Aspergillus flavus grown in peptone as the carbon source exhibits spore density- and peptone concentration-dependent aflatoxin biosynthesis
1 Practaculture College, Gansu Agricultural University, Lanzhou, 730070, China
2 Key Laboratory of Plant Molecular Physiology, Institute of Botany, Chinese Academy of Sciences, 20 Nanxincun, Fragrant Hill, Beijing,, 100093, China
3 School of Biology and Basic Medical Sciences, Soochow University, Suzhou, 215000, China
Citation and License
BMC Microbiology 2012, 12:106 doi:10.1186/1471-2180-12-106Published: 13 June 2012
Aflatoxins (AFs) are highly carcinogenic compounds produced by Aspergillus species in seeds with high lipid and protein contents. It has been known for over 30 years that peptone is not conducive for AF productions, although reasons for this remain unknown.

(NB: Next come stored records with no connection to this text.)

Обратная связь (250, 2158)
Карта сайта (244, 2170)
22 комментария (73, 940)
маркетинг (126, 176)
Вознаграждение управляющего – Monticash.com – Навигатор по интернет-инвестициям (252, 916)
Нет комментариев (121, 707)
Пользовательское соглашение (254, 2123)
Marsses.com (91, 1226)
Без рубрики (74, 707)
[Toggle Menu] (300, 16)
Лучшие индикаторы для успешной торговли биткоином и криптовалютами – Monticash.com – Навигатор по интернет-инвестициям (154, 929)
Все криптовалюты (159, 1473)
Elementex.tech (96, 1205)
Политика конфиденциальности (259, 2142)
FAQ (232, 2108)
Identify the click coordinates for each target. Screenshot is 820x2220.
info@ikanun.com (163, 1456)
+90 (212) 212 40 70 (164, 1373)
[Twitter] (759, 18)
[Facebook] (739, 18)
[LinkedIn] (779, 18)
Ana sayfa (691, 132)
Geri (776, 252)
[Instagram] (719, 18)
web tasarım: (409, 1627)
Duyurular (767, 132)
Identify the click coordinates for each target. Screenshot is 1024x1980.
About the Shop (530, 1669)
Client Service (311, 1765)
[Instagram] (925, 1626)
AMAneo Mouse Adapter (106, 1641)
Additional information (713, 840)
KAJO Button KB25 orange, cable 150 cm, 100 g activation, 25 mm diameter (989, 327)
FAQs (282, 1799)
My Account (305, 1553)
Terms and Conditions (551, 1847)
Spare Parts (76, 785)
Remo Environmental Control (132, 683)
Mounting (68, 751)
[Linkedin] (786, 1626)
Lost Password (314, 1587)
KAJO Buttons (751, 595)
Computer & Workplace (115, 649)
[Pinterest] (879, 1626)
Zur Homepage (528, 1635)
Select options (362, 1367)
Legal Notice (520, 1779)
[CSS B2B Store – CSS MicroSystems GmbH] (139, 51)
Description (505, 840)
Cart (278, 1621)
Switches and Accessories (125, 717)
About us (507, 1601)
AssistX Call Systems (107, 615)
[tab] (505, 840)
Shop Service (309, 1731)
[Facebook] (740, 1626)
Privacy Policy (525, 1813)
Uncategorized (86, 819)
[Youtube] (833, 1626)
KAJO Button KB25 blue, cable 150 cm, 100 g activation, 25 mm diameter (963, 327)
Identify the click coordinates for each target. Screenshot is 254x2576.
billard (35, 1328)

In this study, we showed that when Aspergillus flavus was grown in peptone-containing media, higher initial spore densities inhibited AF biosynthesis, but promoted mycelial growth; while in glucose-containing media, more AFs were produced when initial spore densities were increased. This phenomenon was also observed in other AF-producing strains including A. parasiticus and A. nomius. Higher peptone concentrations led to inhibited AF production, even in culture with a low spore density. High peptone concentrations did however promote mycelial growth. Spent medium experiments showed that the inhibited AF production in peptone media was regulated in a cell-autonomous manner. mRNA expression analyses showed that both regulatory and AF biosynthesis genes were repressed in mycelia cultured with high initial spore densities. Metabolomic studies revealed that, in addition to inhibited AF biosynthesis, mycelia grown in peptone media with a high initial spore density showed suppressed fatty acid biosynthesis, reduced tricarboxylic acid (TCA) cycle intermediates, and increased pentose phosphate pathway products. Additions of TCA cycle intermediates had no effect on AF biosynthesis, suggesting the inhibited AF biosynthesis was not caused by depleted TCA cycle intermediates.
We here demonstrate that Aspergillus species grown in media with peptone as the sole carbon source are able to sense their own population densities and peptone concentrations to switch between rapid growth and AF production. This switching ability may offer Aspergillus species a competition advantage in natural ecosystems, producing AFs only when self-population is low and food is scarce.